WebRTC Conference

Version 56 (Tijmen de Mes, 07/10/2017 10:10 am) → Version 57/59 (Adrian Georgescu, 07/15/2017 01:02 pm)

h1. SylkServer WebRTC Video Conference

https://webrtc.sipthor.net https://webrtc-test.sipthor.net

h2. Goal

Current SylkServer implementation of video rooms lacks various features that are a must in order to make it an useful application. Most prominent ones are related to the usage of resources like bandwidth utilisation or CPU usage must be optimised in order to make the application effective on a variety of devices and networks where these resources are scarce (e.g. mobile devices and networks). Another feature is the possibility of managing who is the active speaker.

We have enhanced the video room conference application to address these issues.

h2. Design

Two types of conferences are being supported: ad-hoc conferences and moderated conferences.

h3. Ad-hoc conferences

An ad-hoc conference is a conference where all participants have the same status and no one is controlling what other are participants are doing. The participants are rendered in a matrix or up to 3x3 depending of how many participants are in the room. The layout switches automatically for everybody as participants join or leave.

The conference room has a fixed total bitrate configured by the server, that can be specified per room or globally with the max_bitrate setting in webrtcgateway.ini (see below). This bitrate is shared by all participants in the room, meaning that the more participants are in the room, the less bitrate each participant will use for the video stream they send, keeping the total room usage constant to the value configured by max_bitrate. The bitrate adjustment per participant is done automatically by sylkserver as participants join or leave the room, by diving the available bitrate among the number of participants. The end result of this is that each participant will send a fraction of max_bitrate (which is determined by the number of participants in the room) and will always receive a total combined of max_bitrate from all the participants in the room, no matter how many participants are in the room. The formula to compute the bitrate per participant is shown below:

participant_send_bitrate = max_bitrate / max(number_of_participants - 1, 1)

Using this formula we can make sure that each participant always receives max_bitrate traffic in incoming video streams, independent of the number of participants.
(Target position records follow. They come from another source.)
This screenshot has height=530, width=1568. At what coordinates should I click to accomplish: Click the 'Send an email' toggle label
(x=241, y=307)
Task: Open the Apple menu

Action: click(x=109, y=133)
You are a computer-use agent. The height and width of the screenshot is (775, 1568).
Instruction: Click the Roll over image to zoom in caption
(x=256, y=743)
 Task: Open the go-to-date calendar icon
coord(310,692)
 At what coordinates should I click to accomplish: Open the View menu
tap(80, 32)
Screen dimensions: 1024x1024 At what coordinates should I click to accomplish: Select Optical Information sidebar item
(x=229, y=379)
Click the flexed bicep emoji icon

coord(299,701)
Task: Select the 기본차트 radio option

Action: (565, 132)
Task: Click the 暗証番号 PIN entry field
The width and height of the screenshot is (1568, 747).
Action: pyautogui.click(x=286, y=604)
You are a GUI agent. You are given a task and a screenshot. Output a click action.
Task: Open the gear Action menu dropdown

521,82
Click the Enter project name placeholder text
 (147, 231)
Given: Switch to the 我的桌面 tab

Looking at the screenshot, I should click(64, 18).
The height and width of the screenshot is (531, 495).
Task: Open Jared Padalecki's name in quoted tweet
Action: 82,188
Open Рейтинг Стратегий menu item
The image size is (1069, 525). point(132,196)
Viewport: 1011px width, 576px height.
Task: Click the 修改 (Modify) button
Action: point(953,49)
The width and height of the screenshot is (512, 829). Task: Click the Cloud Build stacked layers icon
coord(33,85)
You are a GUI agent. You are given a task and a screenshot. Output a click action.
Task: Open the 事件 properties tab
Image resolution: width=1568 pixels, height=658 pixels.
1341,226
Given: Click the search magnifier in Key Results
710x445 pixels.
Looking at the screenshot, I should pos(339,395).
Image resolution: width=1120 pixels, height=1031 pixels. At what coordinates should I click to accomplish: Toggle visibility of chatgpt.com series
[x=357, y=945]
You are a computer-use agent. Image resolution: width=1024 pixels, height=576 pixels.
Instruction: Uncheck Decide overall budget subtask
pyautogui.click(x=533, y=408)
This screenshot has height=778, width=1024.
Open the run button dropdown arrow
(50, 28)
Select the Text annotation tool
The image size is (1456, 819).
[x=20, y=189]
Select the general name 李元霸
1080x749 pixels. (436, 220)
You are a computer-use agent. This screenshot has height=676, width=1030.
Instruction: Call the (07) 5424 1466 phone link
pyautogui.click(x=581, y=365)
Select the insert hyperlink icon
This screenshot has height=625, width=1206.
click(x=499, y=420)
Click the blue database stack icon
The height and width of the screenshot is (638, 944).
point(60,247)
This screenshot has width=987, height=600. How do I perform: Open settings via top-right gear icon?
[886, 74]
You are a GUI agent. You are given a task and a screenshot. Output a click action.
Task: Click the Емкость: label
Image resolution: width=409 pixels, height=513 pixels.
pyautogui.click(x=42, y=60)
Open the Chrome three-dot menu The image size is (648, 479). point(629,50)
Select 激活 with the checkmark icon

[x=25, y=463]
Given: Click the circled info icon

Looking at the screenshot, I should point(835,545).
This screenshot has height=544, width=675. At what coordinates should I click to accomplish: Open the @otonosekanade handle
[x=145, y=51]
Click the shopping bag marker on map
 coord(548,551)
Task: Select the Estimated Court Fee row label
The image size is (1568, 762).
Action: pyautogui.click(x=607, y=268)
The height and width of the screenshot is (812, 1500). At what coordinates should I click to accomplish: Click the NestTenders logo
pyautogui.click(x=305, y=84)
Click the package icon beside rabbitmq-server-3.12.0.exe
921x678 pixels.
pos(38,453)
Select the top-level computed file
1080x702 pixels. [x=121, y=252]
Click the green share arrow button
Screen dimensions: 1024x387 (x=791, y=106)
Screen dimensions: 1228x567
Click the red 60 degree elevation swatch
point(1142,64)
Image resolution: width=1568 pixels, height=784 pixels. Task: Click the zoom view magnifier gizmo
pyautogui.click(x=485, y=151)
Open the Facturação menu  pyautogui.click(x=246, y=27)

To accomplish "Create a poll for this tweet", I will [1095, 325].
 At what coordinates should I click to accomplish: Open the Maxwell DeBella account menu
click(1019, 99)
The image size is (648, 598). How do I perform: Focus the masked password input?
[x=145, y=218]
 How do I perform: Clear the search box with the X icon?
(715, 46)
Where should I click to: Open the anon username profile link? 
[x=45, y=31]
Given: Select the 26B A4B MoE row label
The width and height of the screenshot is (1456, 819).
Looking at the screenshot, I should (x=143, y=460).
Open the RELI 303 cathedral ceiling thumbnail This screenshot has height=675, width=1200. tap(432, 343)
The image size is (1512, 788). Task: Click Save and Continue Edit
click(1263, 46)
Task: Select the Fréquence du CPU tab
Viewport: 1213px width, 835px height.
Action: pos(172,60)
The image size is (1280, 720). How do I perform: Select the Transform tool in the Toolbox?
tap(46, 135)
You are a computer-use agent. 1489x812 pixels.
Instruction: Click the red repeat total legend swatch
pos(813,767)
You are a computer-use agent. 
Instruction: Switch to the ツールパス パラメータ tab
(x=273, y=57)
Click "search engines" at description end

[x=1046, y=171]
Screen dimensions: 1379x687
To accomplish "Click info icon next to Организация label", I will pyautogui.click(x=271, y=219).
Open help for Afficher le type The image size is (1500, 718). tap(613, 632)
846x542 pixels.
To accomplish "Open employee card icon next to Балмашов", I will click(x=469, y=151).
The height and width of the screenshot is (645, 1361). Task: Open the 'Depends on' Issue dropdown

The traffic send/received by each party can be expressed like (considering N to be the number of participants and N>1):

participant_sent_traffic = max_bitrate / (N - 1)
participant_received_traffic = max_bitrate

sylkserver_sent_traffic = max_bitrate * N (participant_received_traffic * N)
sylkserver_received_traffic = max_bitrate * N / (N - 1) (participant_sent_traffic * N)

h3. Moderated conferences

A moderated conference is a conference where a moderator can decide the flow of the conference. The moderator is the first participant to join the conference. The moderator has the ability to see a list with all the participants, can select 1 or 2 of them to be the active speakers and also has the ability to mute other participants (audio and/or video). The moderator can also change the active speakers at any time.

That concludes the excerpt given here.